Lines from the one containing "绅士联盟 第二季 (1483, 1456)" to the end of the entries below must be reproduced exactly, with both end lines kept and no other line added.

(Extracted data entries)
++++++++
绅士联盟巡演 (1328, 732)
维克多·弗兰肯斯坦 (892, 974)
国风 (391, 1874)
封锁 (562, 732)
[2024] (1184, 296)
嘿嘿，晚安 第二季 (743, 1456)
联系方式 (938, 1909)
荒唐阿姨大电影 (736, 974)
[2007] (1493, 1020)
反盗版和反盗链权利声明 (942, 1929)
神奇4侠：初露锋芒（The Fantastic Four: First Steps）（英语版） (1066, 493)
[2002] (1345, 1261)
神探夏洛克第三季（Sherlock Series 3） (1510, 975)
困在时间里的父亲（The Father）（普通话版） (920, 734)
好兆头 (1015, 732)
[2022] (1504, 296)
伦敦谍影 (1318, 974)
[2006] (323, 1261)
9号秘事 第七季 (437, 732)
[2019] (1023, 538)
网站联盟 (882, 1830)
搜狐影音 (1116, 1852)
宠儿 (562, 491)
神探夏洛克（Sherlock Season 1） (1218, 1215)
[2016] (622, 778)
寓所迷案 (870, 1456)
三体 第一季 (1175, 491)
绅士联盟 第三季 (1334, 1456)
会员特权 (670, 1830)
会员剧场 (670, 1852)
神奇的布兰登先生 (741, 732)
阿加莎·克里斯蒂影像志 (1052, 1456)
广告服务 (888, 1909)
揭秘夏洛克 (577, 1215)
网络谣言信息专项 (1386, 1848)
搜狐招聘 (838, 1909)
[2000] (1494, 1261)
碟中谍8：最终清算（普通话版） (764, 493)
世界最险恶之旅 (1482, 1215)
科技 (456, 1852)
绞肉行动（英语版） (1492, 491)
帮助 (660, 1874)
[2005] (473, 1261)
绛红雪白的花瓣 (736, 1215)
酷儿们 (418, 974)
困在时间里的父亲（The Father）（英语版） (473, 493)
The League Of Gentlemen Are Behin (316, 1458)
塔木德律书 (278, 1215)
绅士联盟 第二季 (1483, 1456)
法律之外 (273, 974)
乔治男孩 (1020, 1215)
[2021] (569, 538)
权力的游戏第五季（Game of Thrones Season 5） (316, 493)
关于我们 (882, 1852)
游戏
++++++++
§ **RESPONSE TO THE TASK**:
绅士联盟 第二季 (1483, 1456)
法律之外 (273, 974)
乔治男孩 (1020, 1215)
[2021] (569, 538)
权力的游戏第五季（Game of Thrones Season 5） (316, 493)
关于我们 (882, 1852)
游戏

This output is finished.